[Provided data Boundary: Start]

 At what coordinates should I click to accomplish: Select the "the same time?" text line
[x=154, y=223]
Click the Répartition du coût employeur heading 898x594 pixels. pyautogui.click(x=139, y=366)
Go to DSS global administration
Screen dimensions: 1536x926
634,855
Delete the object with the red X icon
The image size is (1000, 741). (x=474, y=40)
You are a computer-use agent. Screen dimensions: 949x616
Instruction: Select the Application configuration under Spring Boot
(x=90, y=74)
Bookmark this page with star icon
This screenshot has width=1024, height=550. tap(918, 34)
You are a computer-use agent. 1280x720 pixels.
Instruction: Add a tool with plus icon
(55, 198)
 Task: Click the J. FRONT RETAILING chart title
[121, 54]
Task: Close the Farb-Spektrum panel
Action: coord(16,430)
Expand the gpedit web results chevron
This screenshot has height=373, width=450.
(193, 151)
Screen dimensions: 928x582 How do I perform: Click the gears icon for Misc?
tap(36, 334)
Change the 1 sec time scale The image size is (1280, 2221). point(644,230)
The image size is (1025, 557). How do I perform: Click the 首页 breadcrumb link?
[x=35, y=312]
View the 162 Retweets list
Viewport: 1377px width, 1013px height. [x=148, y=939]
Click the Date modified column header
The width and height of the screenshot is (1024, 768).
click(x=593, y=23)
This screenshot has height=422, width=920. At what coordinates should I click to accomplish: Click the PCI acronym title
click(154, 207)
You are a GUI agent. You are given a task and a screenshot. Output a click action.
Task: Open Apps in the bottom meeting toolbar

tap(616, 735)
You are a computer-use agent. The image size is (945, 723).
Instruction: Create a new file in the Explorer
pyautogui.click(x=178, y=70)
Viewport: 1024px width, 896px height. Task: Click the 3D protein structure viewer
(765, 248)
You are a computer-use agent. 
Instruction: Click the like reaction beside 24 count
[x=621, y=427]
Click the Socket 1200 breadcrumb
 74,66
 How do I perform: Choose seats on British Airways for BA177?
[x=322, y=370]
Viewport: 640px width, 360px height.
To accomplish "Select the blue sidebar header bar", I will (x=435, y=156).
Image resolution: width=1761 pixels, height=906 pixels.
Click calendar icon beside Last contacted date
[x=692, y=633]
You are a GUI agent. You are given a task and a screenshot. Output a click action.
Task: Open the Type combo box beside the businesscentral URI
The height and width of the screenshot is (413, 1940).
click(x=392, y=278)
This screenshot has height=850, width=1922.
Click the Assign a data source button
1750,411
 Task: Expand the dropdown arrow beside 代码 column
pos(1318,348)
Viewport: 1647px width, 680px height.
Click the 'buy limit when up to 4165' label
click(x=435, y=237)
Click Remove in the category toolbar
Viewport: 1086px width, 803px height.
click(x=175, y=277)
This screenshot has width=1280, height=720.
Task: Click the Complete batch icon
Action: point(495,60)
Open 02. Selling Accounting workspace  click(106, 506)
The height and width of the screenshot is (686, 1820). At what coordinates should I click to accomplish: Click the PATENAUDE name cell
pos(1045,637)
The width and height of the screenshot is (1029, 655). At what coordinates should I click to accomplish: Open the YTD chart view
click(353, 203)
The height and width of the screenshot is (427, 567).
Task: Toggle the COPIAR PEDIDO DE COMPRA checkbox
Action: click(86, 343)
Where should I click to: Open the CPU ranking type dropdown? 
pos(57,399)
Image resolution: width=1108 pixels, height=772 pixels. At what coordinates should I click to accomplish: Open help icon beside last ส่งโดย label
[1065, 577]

[Provided data Boundary: End]

Work to complete -> Keep only those lines of the records that hold "computer", and return them.

The answer ->
You are a computer-use agent. Screen dimensions: 949x616
You are a computer-use agent. 1280x720 pixels.
You are a computer-use agent. The image size is (945, 723).
You are a computer-use agent. 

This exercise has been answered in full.